• [What you should do]: Please show each line of the listing where "Collapse" is present.
=== Begin Enclosure ===
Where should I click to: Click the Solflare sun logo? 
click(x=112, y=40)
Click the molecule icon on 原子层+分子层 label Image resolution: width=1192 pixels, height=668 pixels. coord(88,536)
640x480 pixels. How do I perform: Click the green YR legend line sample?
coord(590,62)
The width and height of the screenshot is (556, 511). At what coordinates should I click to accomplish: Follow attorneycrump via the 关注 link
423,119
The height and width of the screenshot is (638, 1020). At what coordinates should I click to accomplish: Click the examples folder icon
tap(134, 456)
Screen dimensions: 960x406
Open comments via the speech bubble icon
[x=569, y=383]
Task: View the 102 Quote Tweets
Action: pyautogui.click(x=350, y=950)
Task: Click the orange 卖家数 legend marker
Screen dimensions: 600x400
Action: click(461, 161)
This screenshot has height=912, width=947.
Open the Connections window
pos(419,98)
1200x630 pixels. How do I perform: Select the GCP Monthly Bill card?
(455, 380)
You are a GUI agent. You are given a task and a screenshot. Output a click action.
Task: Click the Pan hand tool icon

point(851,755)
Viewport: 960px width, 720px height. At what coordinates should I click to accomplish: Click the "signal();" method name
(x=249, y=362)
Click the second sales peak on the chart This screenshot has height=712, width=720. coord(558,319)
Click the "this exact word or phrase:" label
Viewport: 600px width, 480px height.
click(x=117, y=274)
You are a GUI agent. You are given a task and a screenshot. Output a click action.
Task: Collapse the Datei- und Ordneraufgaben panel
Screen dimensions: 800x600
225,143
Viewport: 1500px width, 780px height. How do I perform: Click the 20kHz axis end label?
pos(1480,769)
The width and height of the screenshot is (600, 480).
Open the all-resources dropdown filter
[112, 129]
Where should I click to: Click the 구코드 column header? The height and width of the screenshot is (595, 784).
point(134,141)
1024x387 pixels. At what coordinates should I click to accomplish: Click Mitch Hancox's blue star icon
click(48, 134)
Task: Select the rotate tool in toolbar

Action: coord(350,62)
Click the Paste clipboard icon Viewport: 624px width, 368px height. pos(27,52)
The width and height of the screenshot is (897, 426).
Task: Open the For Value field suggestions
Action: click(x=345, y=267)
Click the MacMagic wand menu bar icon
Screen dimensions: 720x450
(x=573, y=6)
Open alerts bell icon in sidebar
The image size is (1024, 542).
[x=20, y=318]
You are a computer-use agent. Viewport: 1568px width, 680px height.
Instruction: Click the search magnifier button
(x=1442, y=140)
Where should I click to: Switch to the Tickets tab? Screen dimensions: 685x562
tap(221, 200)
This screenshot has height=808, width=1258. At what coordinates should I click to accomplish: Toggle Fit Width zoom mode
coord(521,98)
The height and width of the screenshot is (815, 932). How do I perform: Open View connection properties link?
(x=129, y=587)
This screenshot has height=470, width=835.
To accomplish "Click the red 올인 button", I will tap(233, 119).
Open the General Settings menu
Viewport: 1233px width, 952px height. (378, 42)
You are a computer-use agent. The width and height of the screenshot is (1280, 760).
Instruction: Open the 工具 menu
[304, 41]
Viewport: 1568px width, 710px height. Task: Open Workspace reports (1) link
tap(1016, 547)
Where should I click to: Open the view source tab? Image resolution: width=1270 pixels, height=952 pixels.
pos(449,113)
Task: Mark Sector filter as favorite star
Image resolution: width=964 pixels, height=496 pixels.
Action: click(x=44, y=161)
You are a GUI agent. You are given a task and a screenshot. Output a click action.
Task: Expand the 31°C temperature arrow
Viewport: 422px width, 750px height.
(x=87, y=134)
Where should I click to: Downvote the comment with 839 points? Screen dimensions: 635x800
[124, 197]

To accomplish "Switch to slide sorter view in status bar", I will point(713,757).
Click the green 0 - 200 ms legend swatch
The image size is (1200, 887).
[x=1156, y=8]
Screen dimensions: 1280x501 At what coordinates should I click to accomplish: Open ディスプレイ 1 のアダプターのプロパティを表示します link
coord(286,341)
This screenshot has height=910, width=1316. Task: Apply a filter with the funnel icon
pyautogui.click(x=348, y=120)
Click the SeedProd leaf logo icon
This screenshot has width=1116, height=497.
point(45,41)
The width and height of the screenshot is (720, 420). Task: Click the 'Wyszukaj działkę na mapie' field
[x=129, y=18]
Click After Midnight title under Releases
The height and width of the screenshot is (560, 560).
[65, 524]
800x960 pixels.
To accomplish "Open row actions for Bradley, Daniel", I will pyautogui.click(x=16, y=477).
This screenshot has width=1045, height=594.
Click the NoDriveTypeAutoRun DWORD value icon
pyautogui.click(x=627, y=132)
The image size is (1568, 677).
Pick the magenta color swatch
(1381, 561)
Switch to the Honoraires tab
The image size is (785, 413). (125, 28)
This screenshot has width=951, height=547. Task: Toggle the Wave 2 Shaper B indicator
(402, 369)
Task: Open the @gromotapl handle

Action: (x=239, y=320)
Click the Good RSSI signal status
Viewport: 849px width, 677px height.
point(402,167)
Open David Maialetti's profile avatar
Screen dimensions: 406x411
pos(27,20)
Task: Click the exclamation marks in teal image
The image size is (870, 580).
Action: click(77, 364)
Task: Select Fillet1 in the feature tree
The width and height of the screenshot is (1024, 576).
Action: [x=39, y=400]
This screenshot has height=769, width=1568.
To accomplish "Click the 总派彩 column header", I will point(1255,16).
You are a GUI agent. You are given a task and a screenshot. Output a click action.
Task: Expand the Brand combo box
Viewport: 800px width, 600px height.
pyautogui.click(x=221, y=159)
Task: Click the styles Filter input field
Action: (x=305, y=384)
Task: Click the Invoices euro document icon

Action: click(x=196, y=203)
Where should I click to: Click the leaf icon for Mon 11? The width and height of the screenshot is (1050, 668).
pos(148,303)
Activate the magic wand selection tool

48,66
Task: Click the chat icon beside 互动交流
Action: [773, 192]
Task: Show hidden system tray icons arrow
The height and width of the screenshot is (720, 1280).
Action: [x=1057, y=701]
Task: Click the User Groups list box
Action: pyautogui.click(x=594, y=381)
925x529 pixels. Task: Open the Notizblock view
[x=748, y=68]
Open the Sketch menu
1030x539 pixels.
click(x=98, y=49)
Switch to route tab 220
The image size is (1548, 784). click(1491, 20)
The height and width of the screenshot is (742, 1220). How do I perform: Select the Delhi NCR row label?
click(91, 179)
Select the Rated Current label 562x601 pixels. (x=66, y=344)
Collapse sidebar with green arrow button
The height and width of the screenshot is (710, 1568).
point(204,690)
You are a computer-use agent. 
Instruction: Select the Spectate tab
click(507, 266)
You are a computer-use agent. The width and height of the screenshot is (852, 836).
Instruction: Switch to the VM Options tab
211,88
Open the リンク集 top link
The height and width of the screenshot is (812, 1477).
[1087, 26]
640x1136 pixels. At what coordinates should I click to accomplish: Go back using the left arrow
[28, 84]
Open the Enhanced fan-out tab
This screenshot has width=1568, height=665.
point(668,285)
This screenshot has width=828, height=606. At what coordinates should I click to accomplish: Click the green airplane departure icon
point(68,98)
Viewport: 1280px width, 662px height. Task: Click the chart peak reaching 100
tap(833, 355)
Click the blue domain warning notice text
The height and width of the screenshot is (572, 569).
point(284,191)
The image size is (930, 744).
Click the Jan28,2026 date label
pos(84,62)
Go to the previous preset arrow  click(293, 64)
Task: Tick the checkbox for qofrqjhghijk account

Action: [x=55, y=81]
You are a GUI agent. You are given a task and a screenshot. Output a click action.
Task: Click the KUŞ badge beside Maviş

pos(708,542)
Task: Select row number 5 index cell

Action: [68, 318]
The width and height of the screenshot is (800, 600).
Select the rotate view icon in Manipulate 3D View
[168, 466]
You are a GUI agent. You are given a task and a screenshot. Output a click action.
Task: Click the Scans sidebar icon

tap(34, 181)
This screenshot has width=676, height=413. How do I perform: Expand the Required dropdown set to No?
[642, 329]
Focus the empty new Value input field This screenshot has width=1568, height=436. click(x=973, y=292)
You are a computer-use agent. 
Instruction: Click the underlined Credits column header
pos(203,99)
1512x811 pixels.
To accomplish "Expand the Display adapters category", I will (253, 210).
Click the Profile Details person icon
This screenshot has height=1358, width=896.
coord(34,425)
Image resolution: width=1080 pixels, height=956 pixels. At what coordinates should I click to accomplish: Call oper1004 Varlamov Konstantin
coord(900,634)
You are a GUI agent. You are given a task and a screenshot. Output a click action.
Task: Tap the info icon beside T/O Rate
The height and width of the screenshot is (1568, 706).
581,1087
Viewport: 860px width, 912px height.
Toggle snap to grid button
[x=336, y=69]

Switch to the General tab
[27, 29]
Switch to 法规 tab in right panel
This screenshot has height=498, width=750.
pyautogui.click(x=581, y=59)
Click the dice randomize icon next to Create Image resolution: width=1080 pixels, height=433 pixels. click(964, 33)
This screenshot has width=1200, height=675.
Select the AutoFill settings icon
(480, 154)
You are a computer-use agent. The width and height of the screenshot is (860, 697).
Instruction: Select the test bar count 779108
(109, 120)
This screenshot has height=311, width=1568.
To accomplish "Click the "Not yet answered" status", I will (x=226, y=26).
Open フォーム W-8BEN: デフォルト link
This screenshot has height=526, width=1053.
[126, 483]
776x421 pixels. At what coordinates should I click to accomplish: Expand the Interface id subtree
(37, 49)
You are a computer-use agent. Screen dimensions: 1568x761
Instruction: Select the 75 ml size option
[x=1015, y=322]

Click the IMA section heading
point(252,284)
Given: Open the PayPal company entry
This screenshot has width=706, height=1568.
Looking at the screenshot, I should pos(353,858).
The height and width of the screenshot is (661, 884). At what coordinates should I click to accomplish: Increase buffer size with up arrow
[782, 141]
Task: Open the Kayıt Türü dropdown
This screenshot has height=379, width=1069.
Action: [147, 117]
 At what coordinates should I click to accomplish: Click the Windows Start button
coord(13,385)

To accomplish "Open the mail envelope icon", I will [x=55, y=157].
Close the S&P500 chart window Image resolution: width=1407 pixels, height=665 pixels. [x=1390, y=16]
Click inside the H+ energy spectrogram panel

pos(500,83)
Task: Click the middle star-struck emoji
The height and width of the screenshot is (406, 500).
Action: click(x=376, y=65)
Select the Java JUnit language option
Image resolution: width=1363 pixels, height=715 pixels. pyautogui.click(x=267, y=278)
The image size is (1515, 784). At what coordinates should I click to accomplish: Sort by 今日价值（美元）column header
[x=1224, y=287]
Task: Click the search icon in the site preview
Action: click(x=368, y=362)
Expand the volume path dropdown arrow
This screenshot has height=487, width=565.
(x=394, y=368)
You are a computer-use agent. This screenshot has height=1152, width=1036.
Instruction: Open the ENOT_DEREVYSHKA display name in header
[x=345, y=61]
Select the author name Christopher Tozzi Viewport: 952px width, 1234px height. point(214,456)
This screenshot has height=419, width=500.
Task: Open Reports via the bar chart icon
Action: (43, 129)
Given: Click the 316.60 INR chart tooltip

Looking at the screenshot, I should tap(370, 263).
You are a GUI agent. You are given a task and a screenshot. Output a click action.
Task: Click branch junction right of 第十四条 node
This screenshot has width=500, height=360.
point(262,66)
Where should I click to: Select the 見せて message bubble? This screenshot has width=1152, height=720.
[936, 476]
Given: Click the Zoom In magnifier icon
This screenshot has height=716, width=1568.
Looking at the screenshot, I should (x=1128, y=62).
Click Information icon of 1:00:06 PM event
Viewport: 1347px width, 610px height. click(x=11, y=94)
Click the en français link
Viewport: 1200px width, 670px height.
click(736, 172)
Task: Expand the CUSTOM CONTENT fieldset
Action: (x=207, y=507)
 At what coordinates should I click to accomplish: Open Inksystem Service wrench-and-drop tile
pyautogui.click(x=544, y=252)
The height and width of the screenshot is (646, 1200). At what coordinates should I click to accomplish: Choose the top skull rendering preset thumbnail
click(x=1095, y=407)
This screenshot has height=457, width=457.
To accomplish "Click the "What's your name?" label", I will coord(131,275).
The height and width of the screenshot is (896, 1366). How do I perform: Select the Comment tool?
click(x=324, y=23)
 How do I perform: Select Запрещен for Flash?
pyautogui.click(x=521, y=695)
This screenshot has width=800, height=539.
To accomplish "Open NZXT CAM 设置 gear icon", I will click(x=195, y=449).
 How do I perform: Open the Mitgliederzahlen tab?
=== End Enclosure ===
• [Answer section]:
Task: Collapse the Datei- und Ordneraufgaben panel
Collapse sidebar with green arrow button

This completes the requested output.